With chi, there are a number of sub-meanings, each of which can be discussed separately without having to get into an argument about "you have the wrong definition for chi" or without having to accept the presuppositions most definitions bring with them.
I am reminded of Tai Fan Chen's comment about Chi (before he pretty much left the martial arts to sell herbs). He felt it was interesting, but irrelevant to most training. (Note, in this context, calling "chi" by the name "chi" is appropriate even if we are discussing "energy" [??still not defined enough] or biomagnetic/bioelectric fields or similar things because I am side tracking from "what is it" to "is it relevant for most people").
Definitional modes are especially important in areas where most definitions are developed from a combination of oral tradition (my instructor said), myths (other students said) and personal experience (I felt) and thus are in many ways personal gnostic moments.
Chi is one of those areas, since most definitions are created from a combination of experiences and traditions.

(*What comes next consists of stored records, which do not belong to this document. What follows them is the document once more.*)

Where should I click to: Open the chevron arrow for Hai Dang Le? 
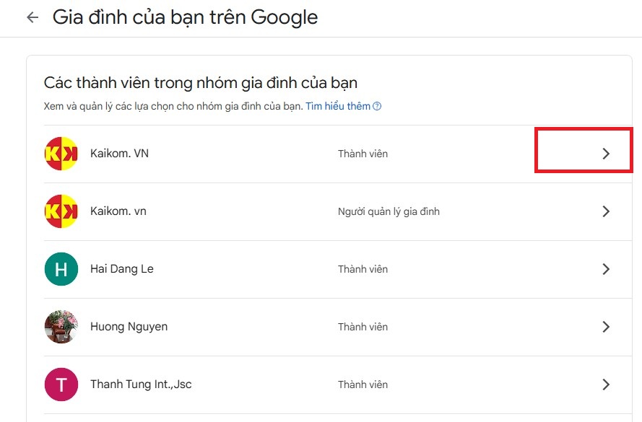[606, 269]
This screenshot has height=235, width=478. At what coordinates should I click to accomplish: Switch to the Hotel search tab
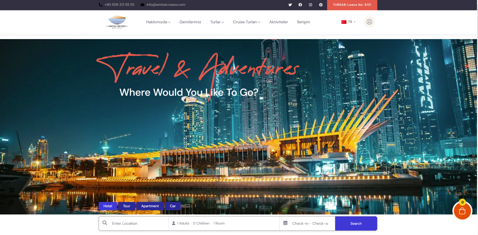tap(108, 206)
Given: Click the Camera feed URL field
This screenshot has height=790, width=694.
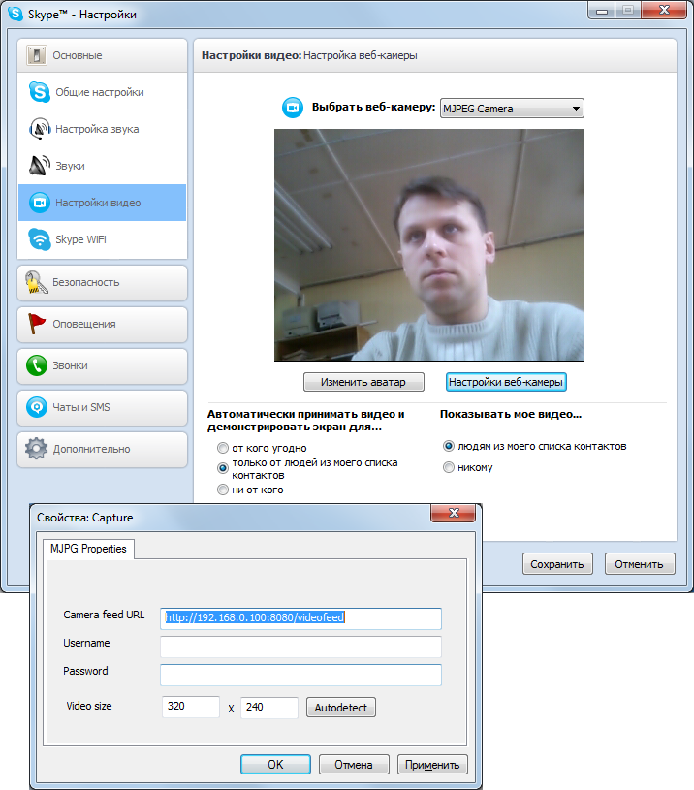Looking at the screenshot, I should click(x=300, y=617).
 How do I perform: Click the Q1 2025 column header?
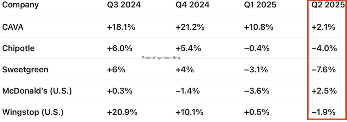click(260, 5)
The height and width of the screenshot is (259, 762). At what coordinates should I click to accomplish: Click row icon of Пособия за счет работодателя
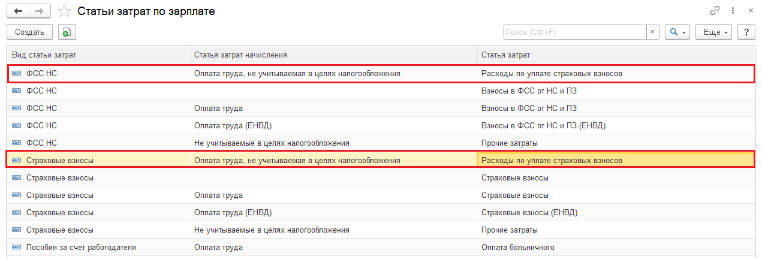[16, 248]
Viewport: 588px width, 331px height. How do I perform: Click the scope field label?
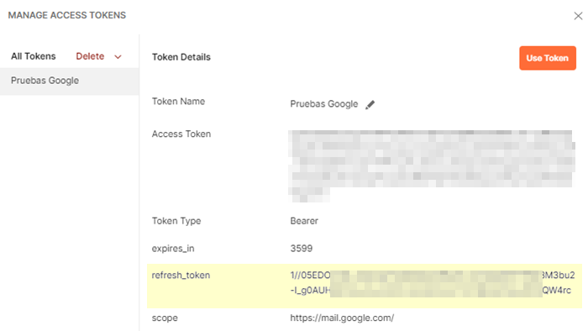click(x=165, y=318)
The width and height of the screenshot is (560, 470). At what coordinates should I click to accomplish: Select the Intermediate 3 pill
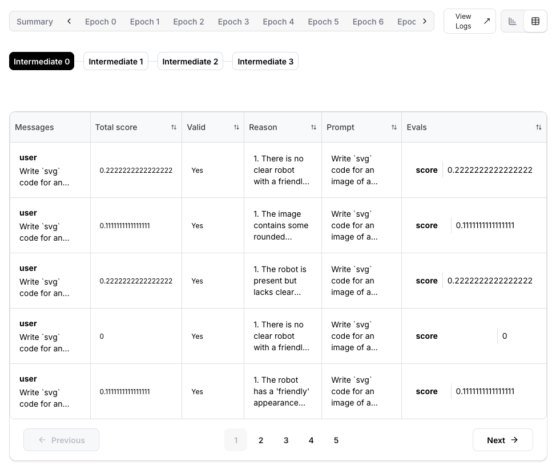click(x=265, y=61)
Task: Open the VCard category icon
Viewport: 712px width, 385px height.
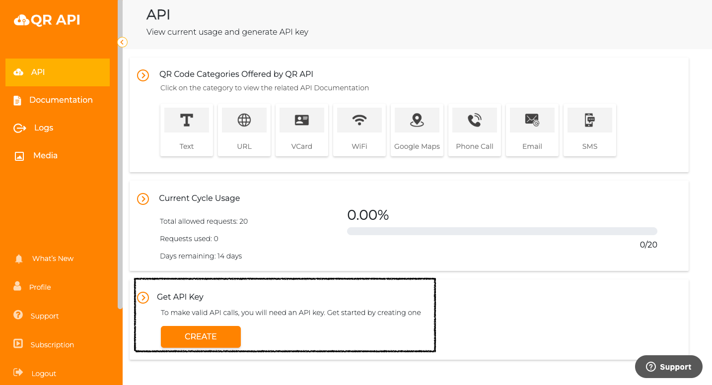Action: coord(302,120)
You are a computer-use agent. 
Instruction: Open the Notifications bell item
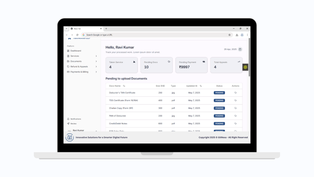[75, 119]
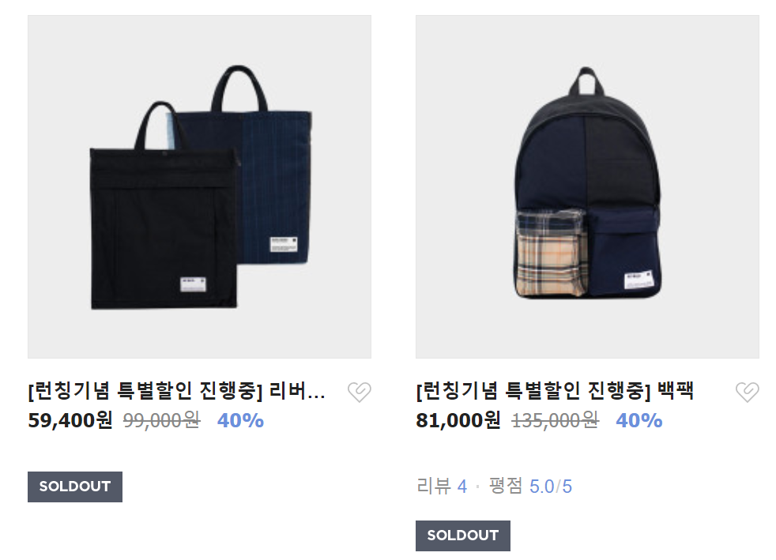Viewport: 776px width, 560px height.
Task: Click the plaid pocket on the backpack
Action: [551, 254]
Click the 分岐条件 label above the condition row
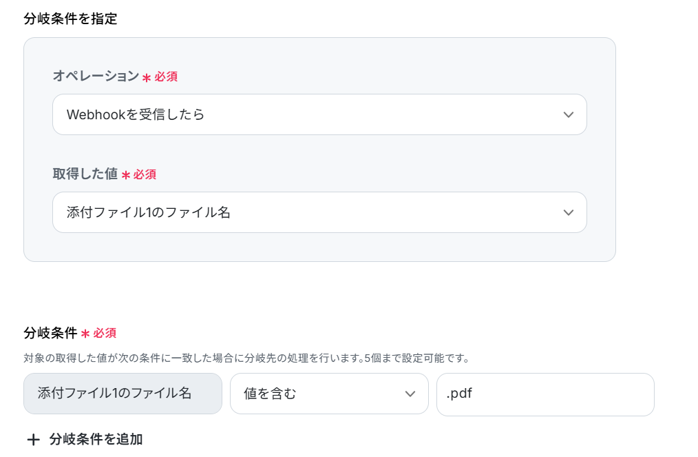This screenshot has height=457, width=698. (x=50, y=333)
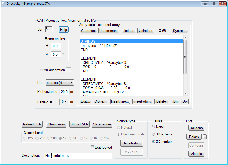Viewport: 228px width, 165px height.
Task: Click the Up move-up button
Action: tap(185, 101)
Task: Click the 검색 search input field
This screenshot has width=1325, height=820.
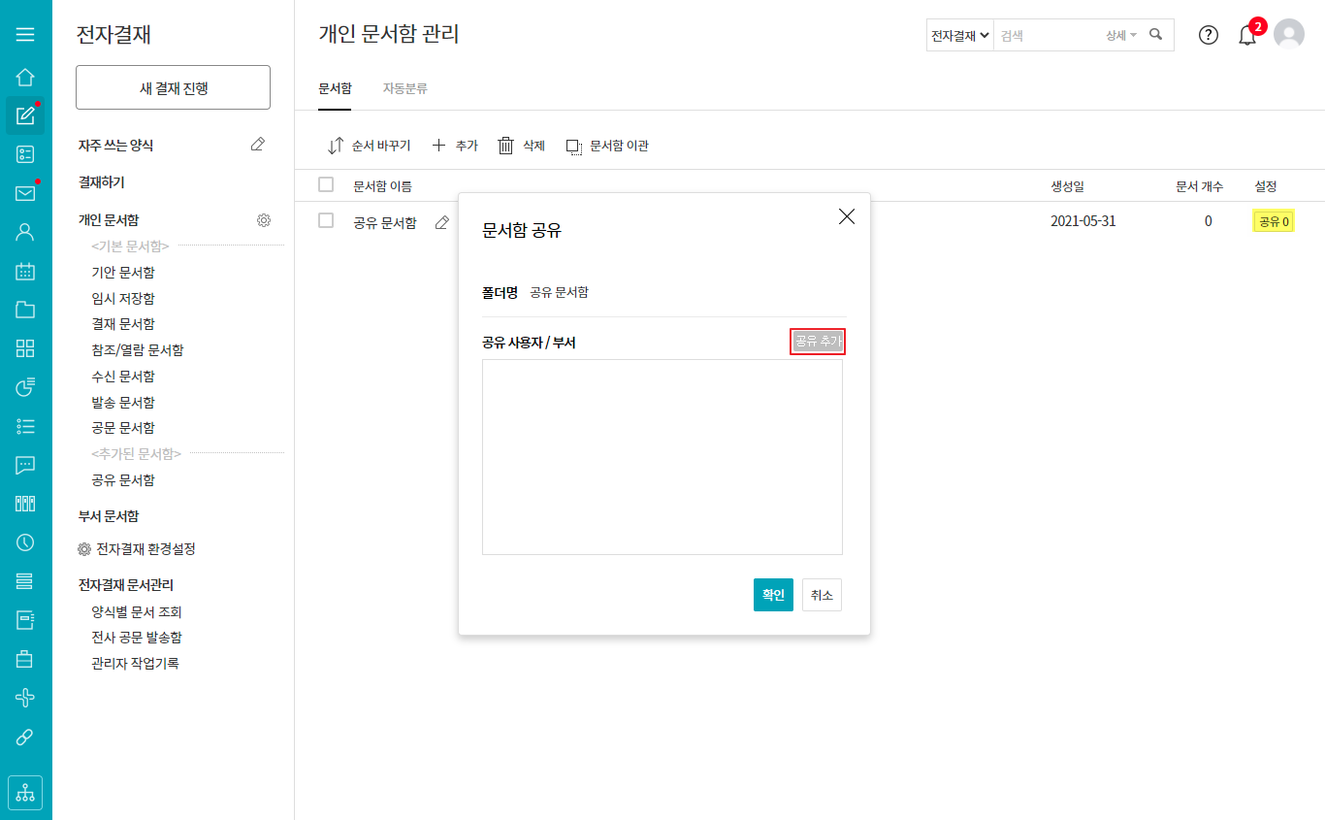Action: click(x=1048, y=35)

In comparison, consider discussions of "auras" -- and the question of "well, what kind of texture did that aura have?" interjected into a conversation about colors of auras (subsuming the question of whether or not auras exist, whether or not they are related to "chi" and other definitions, etc.).
And realize that this discussion is different than just changing the word choice (i.e. saying Nishiyama has great personal force, instead of saying "Nishiyama's chi was so great I could feel it across the room when he knocked Brad Webb down from a distance" -- using the term force instead of chi doesn't add much or change the ambiguity).